__Exercise__
According to the Parallel.h header file, which two classes were added on 2013-05-08?

__Given passage__
/*
								+---------------------------------+
								|                                 |
								| ***   Parallel primitives   *** |
								|                                 |
								|  Copyright   -tHE SWINe- 2013  |
								|                                 |
								|           Parallel.h            |
								|                                 |
								+---------------------------------+
*/

#pragma once
#ifndef __PARALLEL_PRIMITIVES_INCLUDED
#define __PARALLEL_PRIMITIVES_INCLUDED

/**
 *	@file Parallel.h
 *	@brief simple parallel primitives
 *	@date 2013
 *	@author -tHE SWINe-
 *
 *
 *	@date 2013-05-08
 *
 *	Added CParallelLoop_NoCopy and CThreadParallelLoop_NoCopy to make the parallel
 *	loops easier to use.
 *
 */

#include "Integer.h"
#include <stdexcept>
#if defined(_WIN32) || defined(_WIN64)
#define NOMINMAX
#include <windows.h>
#else // _WIN32 || _WIN64
#include <pthread.h>
#include <semaphore.h>
#include <sched.h>
#endif // _WIN32 || _WIN64

#if defined(_WIN32) || defined(_WIN64)

#include "Parallel.inl"

/**
 *	@brief base class for atomic operations
 *	@tparam _Ty is data type to perform atomic operations on
 */
template <class _Ty>
class CAtomicBase : public __winatom::CAtomicBase_Inner<typename
	__winatom::CChooseSupportedIntType<sizeof(_Ty)>::_TyResult> {
};

#else // _WIN32 || _WIN64

#if defined(__GNUC__) && (__GNUC__ < 4 || (__GNUC__ == 4 && __GNUC_MINOR__ < 2))
#include <stdatomic.h> // old g++ has to rely on stdatomic.h, new has built-in extensions
#endif // __GNUC__ && (__GNUC__ < 4 || (__GNUC__ == 4 && __GNUC_MINOR__ < 2))

/**
 *	@brief base class for atomic operations
 *	@tparam _Ty is data type to perform atomic operations on
 */
template <class _Ty>
class CAtomicBase {
public:
	/**
	 *	@brief exchanges value of the counter with n_value
	 *	@note On some platforms, n_value must be 1.

[Some records]
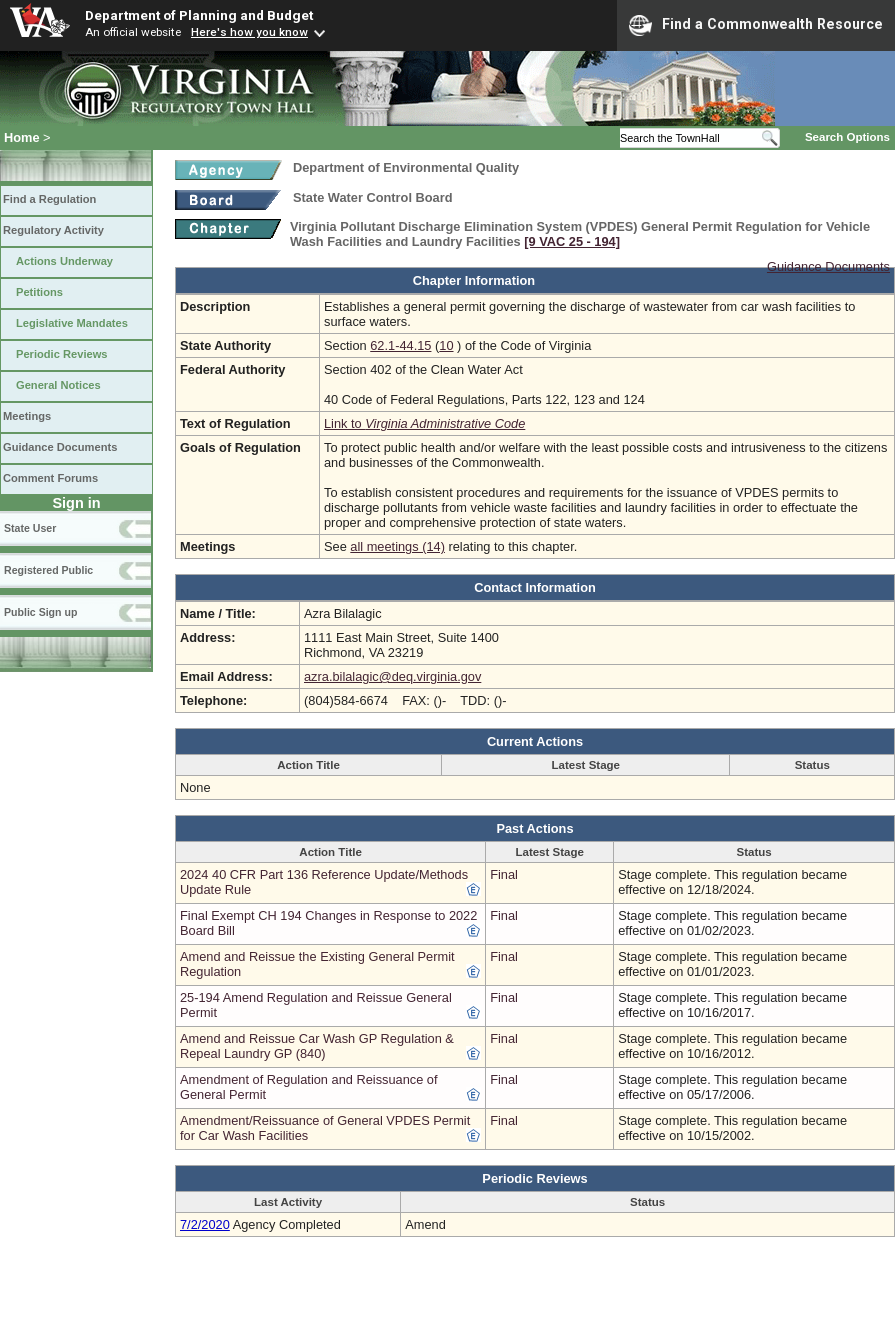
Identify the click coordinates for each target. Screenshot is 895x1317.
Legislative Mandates (72, 323)
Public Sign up (40, 612)
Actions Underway (64, 261)
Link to (424, 423)
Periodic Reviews (62, 354)
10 (446, 345)
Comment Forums (50, 478)
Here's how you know (249, 32)
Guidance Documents (60, 447)
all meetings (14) (397, 546)
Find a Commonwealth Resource (756, 25)
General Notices (58, 385)
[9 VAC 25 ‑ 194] (572, 241)
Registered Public (48, 570)
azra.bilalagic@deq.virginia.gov (392, 676)
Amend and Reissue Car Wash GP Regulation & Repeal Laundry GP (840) (317, 1046)
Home (22, 137)
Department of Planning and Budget (199, 15)
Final (504, 874)
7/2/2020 (205, 1224)
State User (30, 528)
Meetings (27, 416)
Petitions (39, 292)
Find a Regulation (49, 199)
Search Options (847, 137)
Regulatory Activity (53, 230)
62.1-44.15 (400, 345)
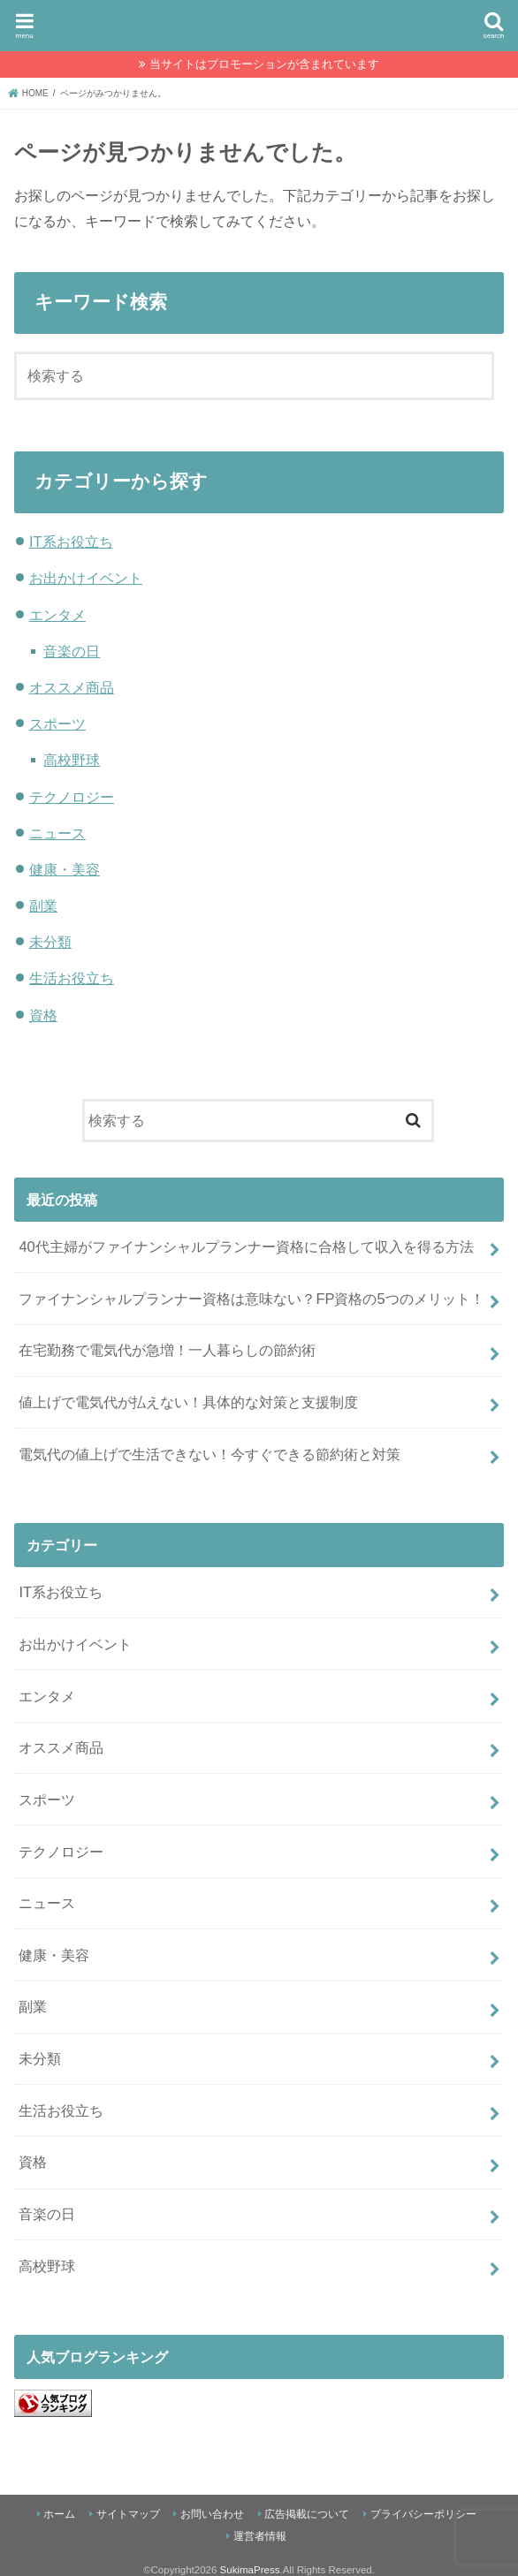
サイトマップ (128, 2514)
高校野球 (71, 760)
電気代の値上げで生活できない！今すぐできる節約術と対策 (209, 1454)
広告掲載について (306, 2514)
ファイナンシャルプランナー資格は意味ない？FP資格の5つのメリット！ (251, 1299)
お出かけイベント (85, 578)
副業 (43, 905)
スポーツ (57, 723)
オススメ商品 (71, 687)
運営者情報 (259, 2536)
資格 (43, 1015)
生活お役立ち (71, 978)
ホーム (59, 2514)
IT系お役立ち (71, 541)
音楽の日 (71, 651)
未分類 (50, 942)
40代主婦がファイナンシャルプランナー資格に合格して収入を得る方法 (246, 1246)
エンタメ (57, 615)
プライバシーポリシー (423, 2514)
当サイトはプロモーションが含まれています (264, 64)
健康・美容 (64, 869)
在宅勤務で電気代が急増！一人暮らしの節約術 (167, 1350)
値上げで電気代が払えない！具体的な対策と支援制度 (188, 1402)
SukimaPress (259, 22)
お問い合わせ (212, 2514)
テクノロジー (71, 797)
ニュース (57, 833)
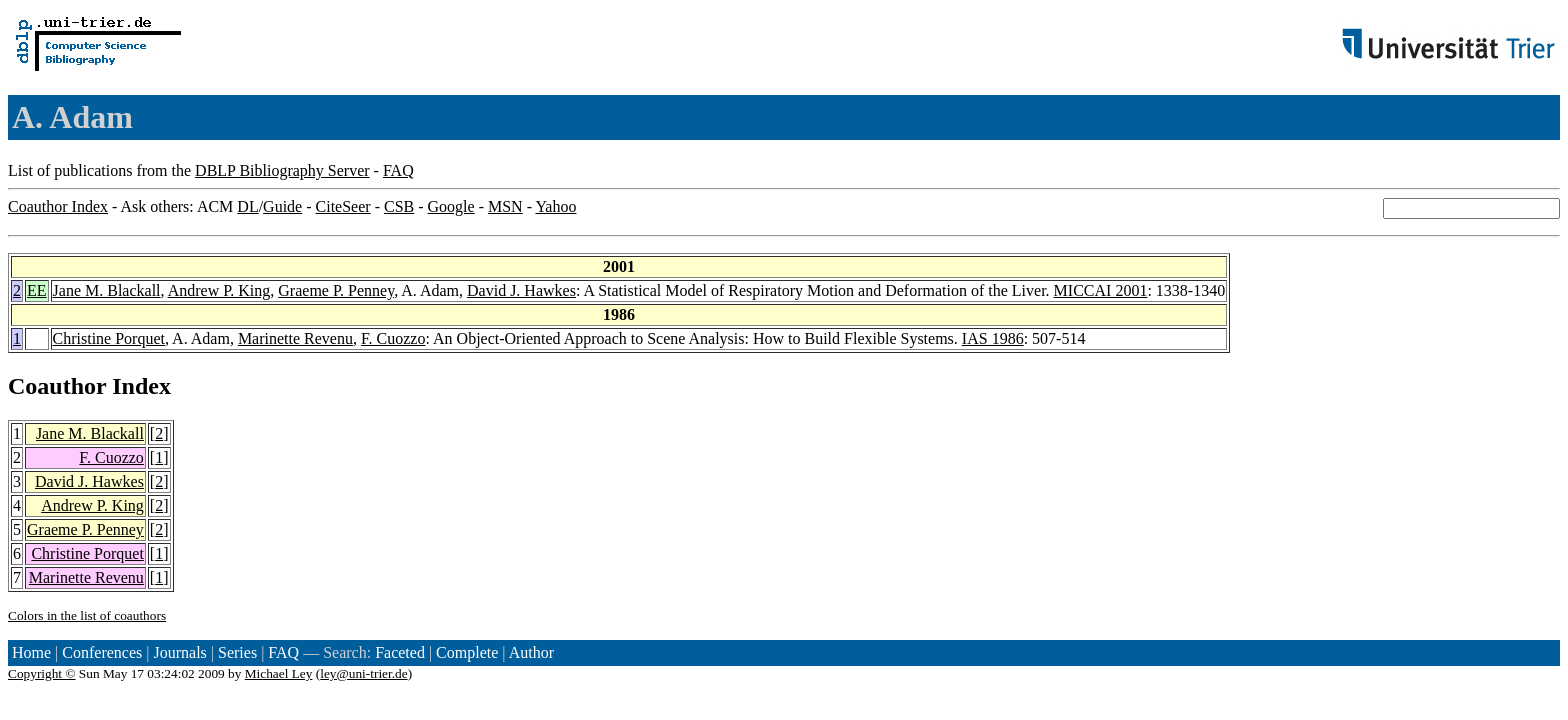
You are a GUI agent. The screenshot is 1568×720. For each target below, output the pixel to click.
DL (247, 206)
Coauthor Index (58, 206)
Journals (179, 652)
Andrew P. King (219, 290)
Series (237, 652)
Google (451, 206)
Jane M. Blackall (107, 290)
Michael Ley (279, 673)
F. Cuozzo (393, 338)
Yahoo (555, 206)
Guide (282, 206)
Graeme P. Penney (336, 290)
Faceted (400, 652)
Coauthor (57, 386)
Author (531, 652)
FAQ (398, 170)
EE (37, 290)
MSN (505, 206)
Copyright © (42, 673)
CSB (399, 206)
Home (31, 652)
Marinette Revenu (295, 338)
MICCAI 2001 (1101, 290)
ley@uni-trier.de (363, 673)
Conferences (102, 652)
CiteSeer (343, 206)
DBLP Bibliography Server (282, 170)
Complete (467, 652)
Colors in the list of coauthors (87, 615)
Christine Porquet (109, 338)
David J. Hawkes (521, 290)
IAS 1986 (993, 338)
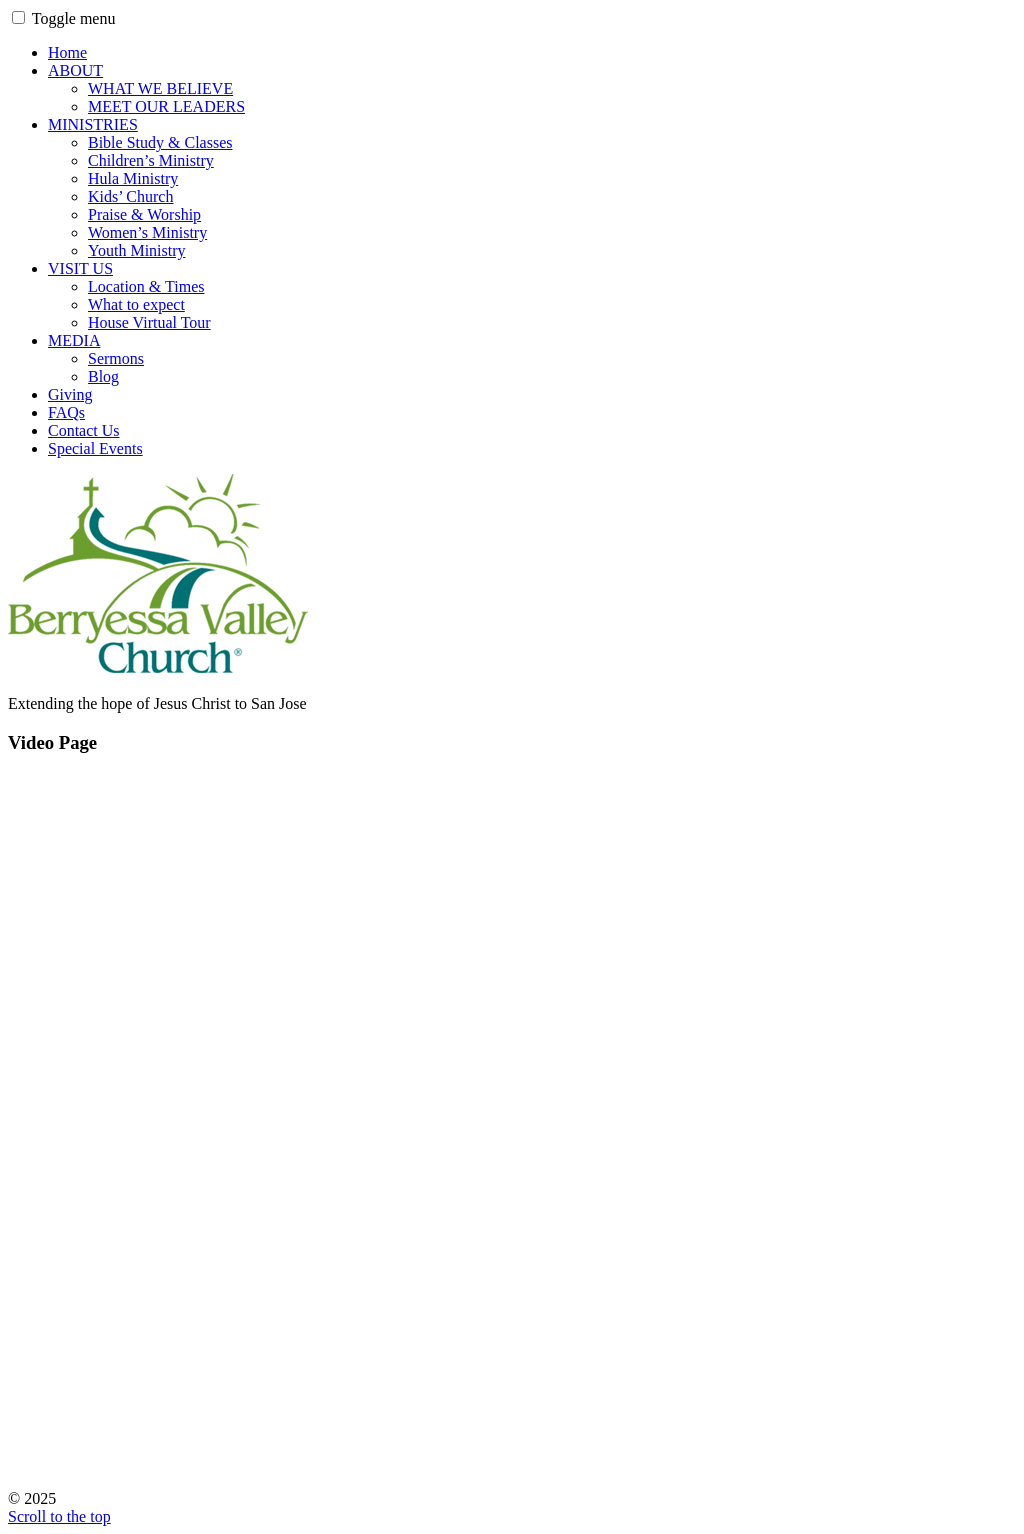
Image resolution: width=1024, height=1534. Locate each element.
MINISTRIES (93, 124)
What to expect (136, 304)
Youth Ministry (137, 250)
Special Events (95, 448)
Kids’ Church (130, 196)
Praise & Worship (144, 214)
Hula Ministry (133, 178)
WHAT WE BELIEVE (160, 88)
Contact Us (84, 430)
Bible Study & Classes (160, 142)
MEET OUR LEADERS (166, 106)
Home (67, 52)
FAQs (66, 412)
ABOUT (75, 70)
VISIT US (80, 268)
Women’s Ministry (147, 232)
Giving (70, 394)
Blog (103, 376)
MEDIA (74, 340)
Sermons (116, 358)
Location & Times (146, 286)
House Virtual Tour (149, 322)
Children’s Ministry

__Exercise response__
CParallelLoop_NoCopy and CThreadParallelLoop_NoCopy.